В приложении к проекту прописаны подходы, согласно которым банки будут рассчитывать объем необходимого капитала для покрытия операционного риска. Банк в зависимости от масштаба и характера деятельности сможет выбирать один из двух подходов: регуляторный на основе положения ЦБ или продвинутый. Согласно продвинутому подходу, банк будет рассчитывать необходимый капитал на базе внутренних моделей количественной оценки потерь от реализации операционного риска на основе статистики базы данных о событиях операционного риска и событий риска информационной безопасности. Банки, которые захотят использовать второй подход, должны будут использовать статистику за период не менее 5 лет.

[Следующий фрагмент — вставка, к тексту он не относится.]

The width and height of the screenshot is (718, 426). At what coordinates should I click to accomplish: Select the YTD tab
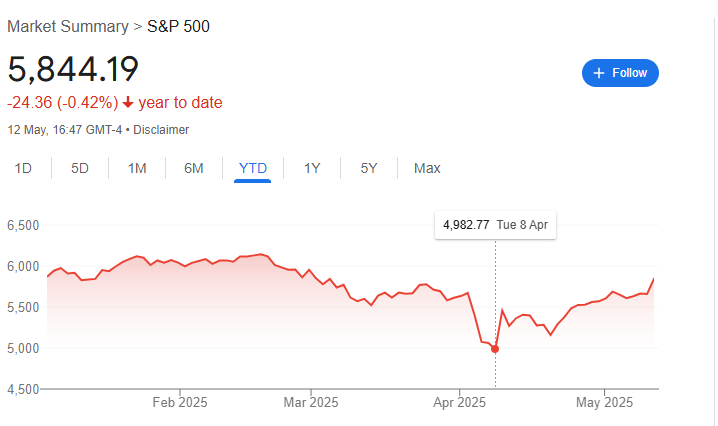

Также документ содержит требования к ведению базы данных о событиях операционного риска, включая риск информационной безопасности, для внедрения в перспективе нового стандартизированного подхода к оценке операционного риска для расчета норматива достаточности капитала (Базель III). Кроме того, проект положения определяет порядок проведения Банком России оценки качества системы управления операционным риском в кредитных организациях, а также полноты и качества базы данных о событиях операционного риска, в том числе риска информационной безопасности в кредитных организациях.
Впервые о необходимости введения требований к достаточности капиталов банков по кибербезопасности заявили топ-менеджеры ЦБ в феврале 2017 года. Изначально планировалось ввести такое регулирование в третьем квартале 2017 года. Начальник управления департамента банковского регулирования ЦБ Михаил Бухтин в феврале текущего года сообщил, что ЦБ РФ планирует начать регулировать киберриски в рамках дополнительных требований к капиталу банков, необходимому на покрытие киберрисков в составе операционных рисков в соответствии с внутренними процедурами оценки достаточности капитала (ВПОДК), уже с 1 января 2019 года, а с 2020 года банки начнут оценку этих рисков.